The Hard Hearted Woman
Today is only his first full day back, and already I feel like shit. I know that I promised not to write anything negative in here, but I think that it's important that I record how I feel, because it will help me keep things straight in my head, and it will help me make the right decision for me-- whatever that might be.
It all started because he wanted to read me something from his "journal" and didn't want me to lean on him while he read, so that I couldn't see the pages. Either he doesn't trust me or he wrote more negative things. I hope that he's learned a lesson-- one that I've always known... Never put ANYTHING in writing ANYWHERE if you don't want it to come back to you.

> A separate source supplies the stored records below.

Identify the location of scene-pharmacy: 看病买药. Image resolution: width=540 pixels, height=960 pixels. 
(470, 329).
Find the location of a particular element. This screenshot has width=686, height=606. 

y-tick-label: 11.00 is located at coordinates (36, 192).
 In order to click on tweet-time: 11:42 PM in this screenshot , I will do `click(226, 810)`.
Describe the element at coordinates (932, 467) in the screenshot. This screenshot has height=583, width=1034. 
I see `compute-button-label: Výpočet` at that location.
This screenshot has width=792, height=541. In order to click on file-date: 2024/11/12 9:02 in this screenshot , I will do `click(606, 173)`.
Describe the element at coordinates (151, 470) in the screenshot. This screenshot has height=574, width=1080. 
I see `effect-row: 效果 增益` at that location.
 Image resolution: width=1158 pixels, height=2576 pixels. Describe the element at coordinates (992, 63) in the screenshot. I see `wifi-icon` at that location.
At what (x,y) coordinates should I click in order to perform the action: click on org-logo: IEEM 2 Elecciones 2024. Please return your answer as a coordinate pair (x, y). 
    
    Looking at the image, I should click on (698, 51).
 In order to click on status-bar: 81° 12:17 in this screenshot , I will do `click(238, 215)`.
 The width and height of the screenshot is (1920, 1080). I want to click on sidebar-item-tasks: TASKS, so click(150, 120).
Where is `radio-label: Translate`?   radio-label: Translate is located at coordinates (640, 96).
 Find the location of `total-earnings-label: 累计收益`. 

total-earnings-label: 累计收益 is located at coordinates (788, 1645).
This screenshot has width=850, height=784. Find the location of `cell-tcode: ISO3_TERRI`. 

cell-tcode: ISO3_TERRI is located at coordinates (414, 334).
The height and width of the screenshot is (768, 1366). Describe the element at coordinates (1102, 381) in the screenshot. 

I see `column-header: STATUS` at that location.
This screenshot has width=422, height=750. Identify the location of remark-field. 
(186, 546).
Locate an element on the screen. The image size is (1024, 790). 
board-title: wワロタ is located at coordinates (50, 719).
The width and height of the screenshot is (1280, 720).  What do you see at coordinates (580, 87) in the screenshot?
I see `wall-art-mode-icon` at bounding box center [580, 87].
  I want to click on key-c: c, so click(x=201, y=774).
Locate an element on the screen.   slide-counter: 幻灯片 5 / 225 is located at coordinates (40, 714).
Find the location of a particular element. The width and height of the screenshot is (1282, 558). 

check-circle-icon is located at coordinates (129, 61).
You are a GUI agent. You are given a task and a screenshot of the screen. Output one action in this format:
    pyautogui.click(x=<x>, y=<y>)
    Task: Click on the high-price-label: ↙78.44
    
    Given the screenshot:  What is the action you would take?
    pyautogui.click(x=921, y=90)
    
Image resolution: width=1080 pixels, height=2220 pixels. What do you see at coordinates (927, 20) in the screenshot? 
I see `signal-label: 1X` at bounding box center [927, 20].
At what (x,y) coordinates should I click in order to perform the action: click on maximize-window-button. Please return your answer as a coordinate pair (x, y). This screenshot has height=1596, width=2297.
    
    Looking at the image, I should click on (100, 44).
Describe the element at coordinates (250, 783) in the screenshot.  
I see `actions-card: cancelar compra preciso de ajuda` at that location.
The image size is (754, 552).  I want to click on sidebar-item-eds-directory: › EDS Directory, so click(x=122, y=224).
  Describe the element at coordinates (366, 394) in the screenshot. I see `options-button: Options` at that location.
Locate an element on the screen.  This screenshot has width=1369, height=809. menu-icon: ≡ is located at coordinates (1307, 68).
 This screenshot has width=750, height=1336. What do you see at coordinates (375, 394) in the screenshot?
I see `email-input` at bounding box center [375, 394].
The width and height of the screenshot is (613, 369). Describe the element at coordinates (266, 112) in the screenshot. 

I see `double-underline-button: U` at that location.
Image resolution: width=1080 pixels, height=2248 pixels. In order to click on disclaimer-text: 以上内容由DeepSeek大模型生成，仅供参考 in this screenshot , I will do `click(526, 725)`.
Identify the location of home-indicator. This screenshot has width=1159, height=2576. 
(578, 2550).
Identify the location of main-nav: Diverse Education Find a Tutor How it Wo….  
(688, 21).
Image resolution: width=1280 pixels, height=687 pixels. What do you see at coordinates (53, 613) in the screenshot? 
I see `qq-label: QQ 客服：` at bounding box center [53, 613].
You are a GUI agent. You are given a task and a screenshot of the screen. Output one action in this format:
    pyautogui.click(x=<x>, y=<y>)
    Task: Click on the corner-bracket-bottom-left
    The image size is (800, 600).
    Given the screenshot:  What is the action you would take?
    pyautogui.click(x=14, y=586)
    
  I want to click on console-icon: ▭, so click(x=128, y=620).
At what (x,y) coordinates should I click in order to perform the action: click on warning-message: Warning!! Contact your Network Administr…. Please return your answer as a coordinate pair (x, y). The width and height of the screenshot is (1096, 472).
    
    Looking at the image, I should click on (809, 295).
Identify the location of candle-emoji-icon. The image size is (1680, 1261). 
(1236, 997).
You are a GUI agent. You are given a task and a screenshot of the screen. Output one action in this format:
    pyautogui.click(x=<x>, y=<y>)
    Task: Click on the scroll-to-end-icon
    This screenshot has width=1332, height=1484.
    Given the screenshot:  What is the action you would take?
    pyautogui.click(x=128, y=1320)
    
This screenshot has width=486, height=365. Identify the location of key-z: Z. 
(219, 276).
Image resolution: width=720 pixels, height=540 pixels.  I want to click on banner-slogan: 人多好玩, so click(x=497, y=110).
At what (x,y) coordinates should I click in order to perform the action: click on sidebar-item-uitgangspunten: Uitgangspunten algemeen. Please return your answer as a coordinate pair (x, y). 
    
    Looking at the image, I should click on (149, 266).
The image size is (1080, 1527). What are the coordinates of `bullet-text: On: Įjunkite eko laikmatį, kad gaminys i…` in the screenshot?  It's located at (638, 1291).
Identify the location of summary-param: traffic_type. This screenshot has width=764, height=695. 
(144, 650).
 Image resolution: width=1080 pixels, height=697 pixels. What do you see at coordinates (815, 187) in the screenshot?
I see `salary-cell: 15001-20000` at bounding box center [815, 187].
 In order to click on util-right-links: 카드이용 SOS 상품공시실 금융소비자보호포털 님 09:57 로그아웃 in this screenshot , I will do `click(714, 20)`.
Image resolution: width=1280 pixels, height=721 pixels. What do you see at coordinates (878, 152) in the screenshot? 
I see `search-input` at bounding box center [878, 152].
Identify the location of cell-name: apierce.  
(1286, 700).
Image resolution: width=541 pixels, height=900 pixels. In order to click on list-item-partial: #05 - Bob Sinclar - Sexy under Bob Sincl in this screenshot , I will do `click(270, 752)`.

Until the day that I die, I will never forget the things he wrote in that journal. I am trying my best to forgive him... to contextualize those things and to move on from the whole thing, but those words are burned into my soul. They are a part of me now. Reading those words-- especially what he said about his Aunt and about the difference between bringing me "home" and bringing GoldenFinch "home" and his little list of who he'd like to fuck... it has changed me forever. He was right that night-- I don't know him. I really honestly feel like I don't know him at all and I certainly don't trust him. HE has betrayed that trust one too many times.
I was beginning to feel like myself again while he was gone. I only feel like the girl he sees me as when he's with me. I think I have made it very clear to him, and I am very proud of myself.
I will NOT be treated that way, written about that way or thought about that way. I WILL NOT. I feel like a much meaner person, but much stronger.
MY HEART IS HARD.
He doesn't know me like this and I think that he's in for a big surprise. I am a different girl now and I won't play these games anymore. I am solving our problems by breaking the cycle. It's "shape up or ship out."
And now I have a fever again. And no circulation in my left arm. I am starving myself into sickness. And he still can't think that I'm beautiful. Did he fuck me like that last night because I'm me? Or was it just because he hasn't had any sex in three weeks? Or was it because I seemed different and new, so he could pretend he was fucking somebody else? Maybe one of the girls on his "most-fuckable" list...
But no-- I could never pass for them. I am sick of being belittled by him. Who the fuck does he think he is, anyway? I mean, he doesn't know... he doesn't know... I just saw the Stallion and the Stallion wanted me...
Hold on. He's here and wants to talk.